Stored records
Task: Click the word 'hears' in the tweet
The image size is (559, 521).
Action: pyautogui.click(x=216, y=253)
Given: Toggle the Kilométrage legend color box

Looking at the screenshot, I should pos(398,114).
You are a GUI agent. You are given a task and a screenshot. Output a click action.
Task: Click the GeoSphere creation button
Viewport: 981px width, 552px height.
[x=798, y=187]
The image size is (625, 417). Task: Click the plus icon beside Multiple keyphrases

--

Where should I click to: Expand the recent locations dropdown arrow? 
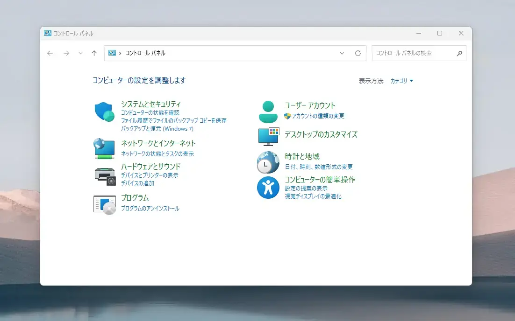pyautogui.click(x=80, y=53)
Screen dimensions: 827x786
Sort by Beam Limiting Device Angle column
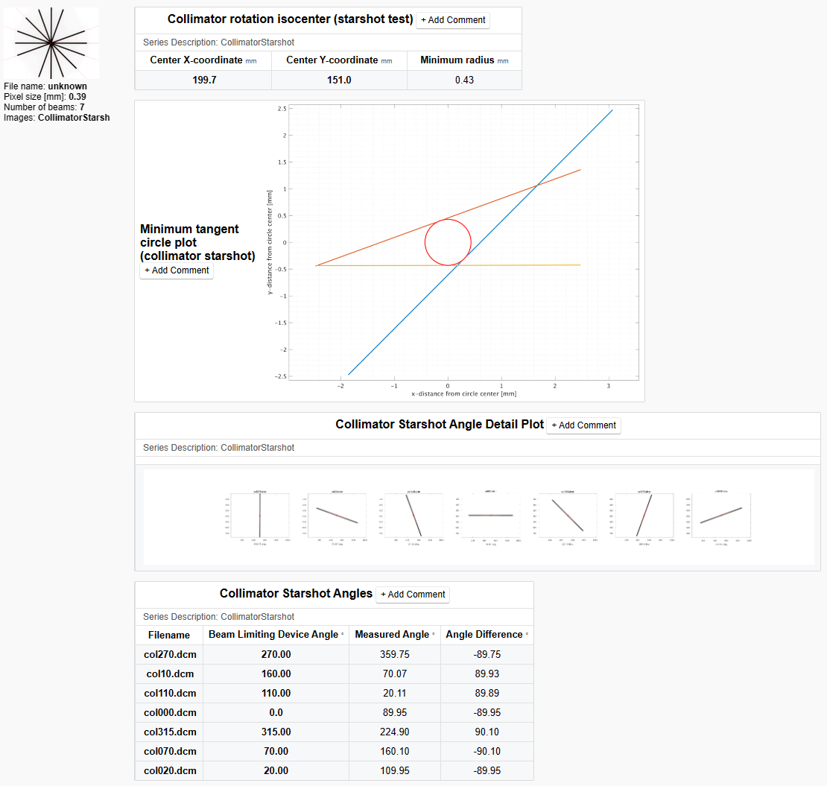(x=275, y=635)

---

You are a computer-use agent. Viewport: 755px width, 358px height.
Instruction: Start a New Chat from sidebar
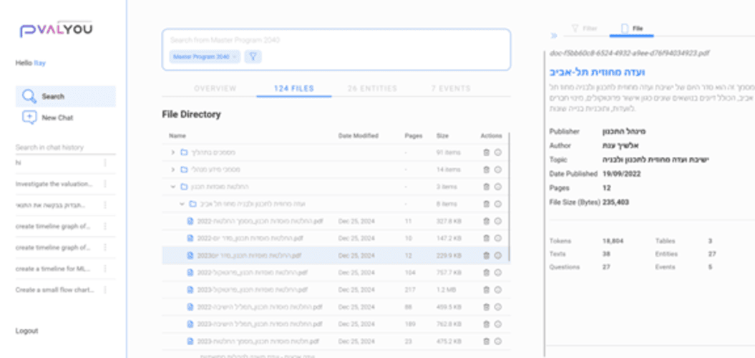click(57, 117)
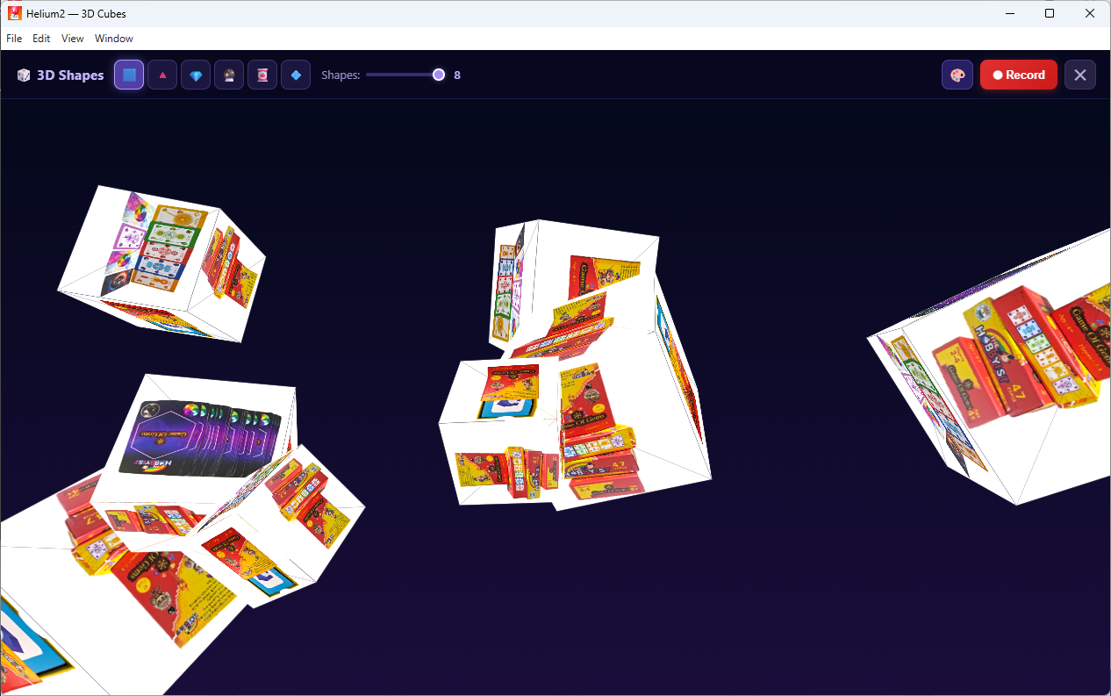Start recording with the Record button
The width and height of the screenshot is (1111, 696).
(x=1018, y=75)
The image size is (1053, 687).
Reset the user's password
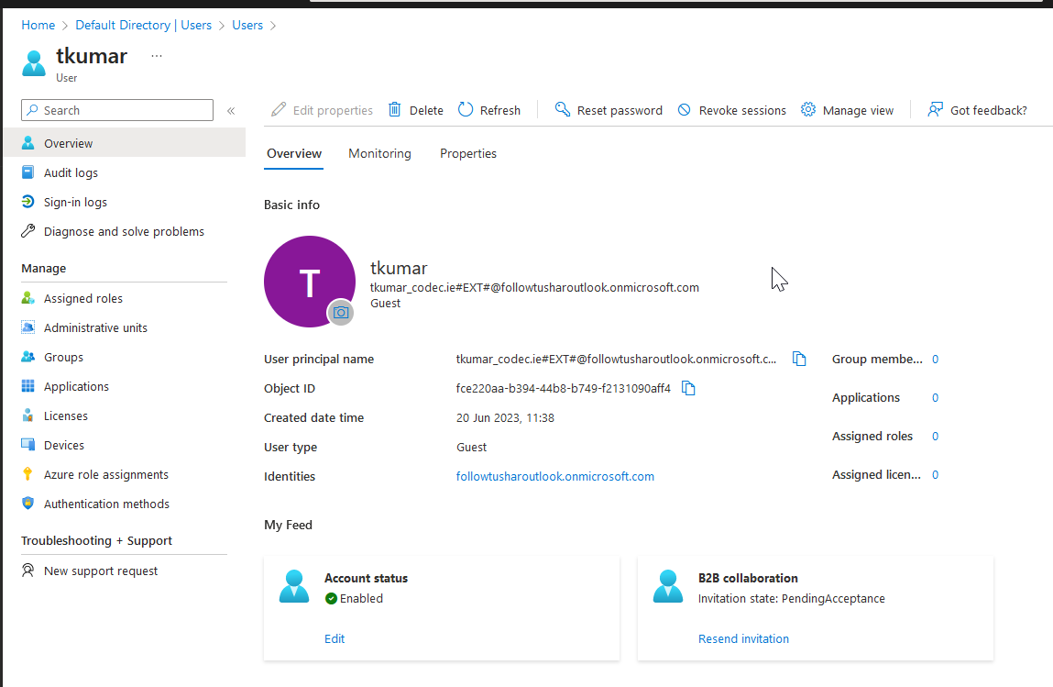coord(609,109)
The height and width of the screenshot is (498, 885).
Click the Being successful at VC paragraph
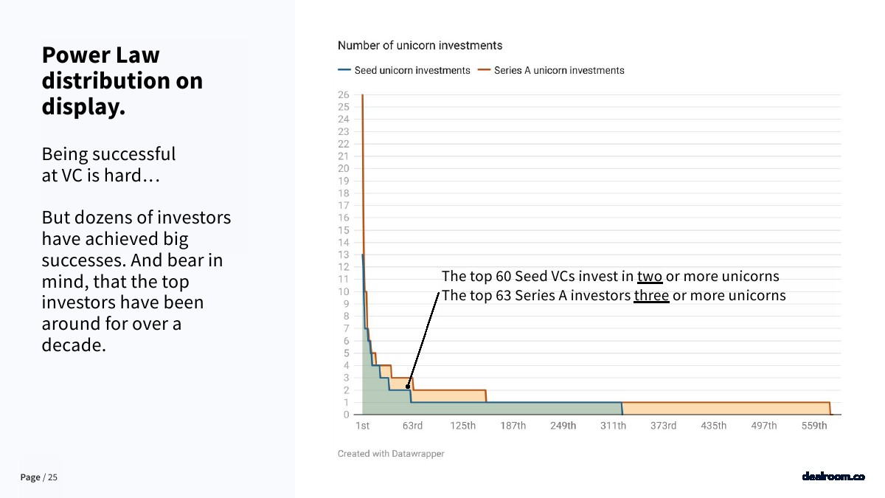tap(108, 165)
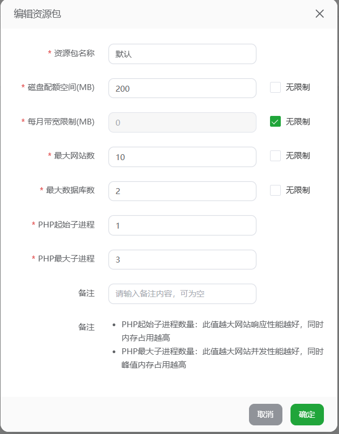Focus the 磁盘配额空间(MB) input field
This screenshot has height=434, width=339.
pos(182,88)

Your objective: Out of the entries above, write out only the lines between the line holding "Task: Click the word 'hears' in the tweet" and the line holding "The image size is (625, 417).", inclusive, each exactly as given.

Completed exercise:
Task: Click the word 'hears' in the tweet
The image size is (559, 521).
Action: pyautogui.click(x=216, y=253)
Given: Toggle the Kilométrage legend color box

Looking at the screenshot, I should pos(398,114).
You are a GUI agent. You are given a task and a screenshot. Output a click action.
Task: Click the GeoSphere creation button
Viewport: 981px width, 552px height.
[x=798, y=187]
The image size is (625, 417). Task: Click the plus icon beside Multiple keyphrases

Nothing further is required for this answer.